───── Page extract
1. Where do you project levels for Sensex and Nifty by FY13?

Earlier, during the year we had put out FY13-end NIFTY range at 5,750-5,850 and we maintain the same. Markets are expected to be range-bound in H2FY13 with upcoming events such as Fiscal Cliff and Union budget. Further action on policy reforms will also provide guidance to markets. Corporate earnings growth is expected to remain muted in FY13 due to slow demand, cost side pressures and high interest rates. The market is expected to trade to lower P/E multiple of 13-14x compared to historical trend (decadal median P/E of 14.6x). Our Nifty 50 EPS estimates are 393 and 444 for FY 13 and FY 14, respectively and our fair value range for Nifty is 5,750-5,850.

2. How do you see near-term market outlook?
──────────
-- What this task involves --
According to the market outlook text above, what Nifty 50 EPS estimates are given for FY13 and FY14?
───── Source material
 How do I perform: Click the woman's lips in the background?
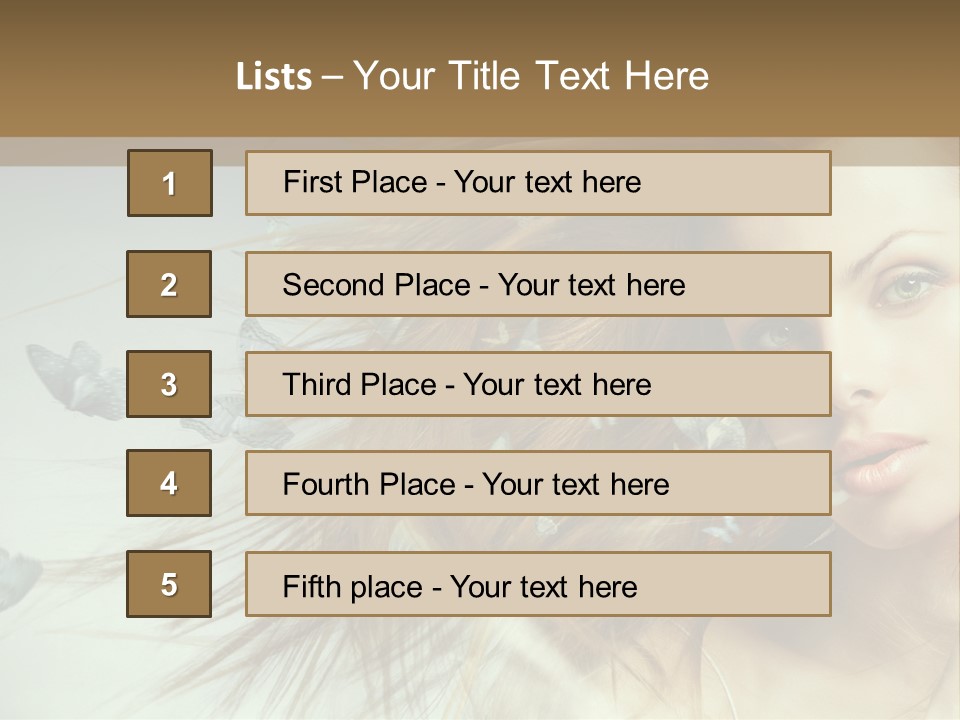click(x=880, y=462)
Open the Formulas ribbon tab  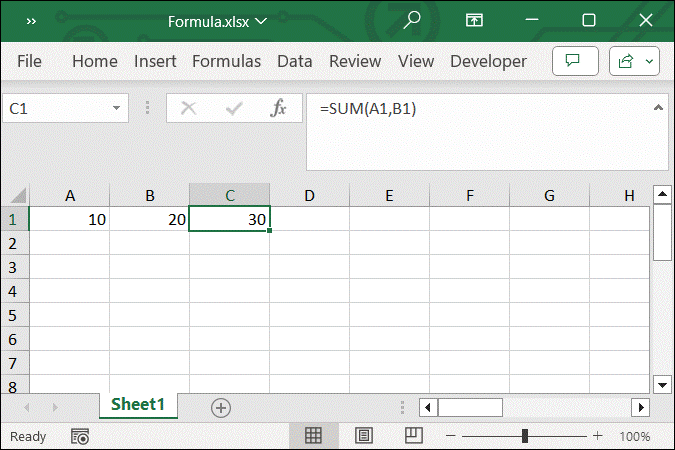click(x=226, y=61)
──────────
-- Your response --
393 for FY13 and 444 for FY14.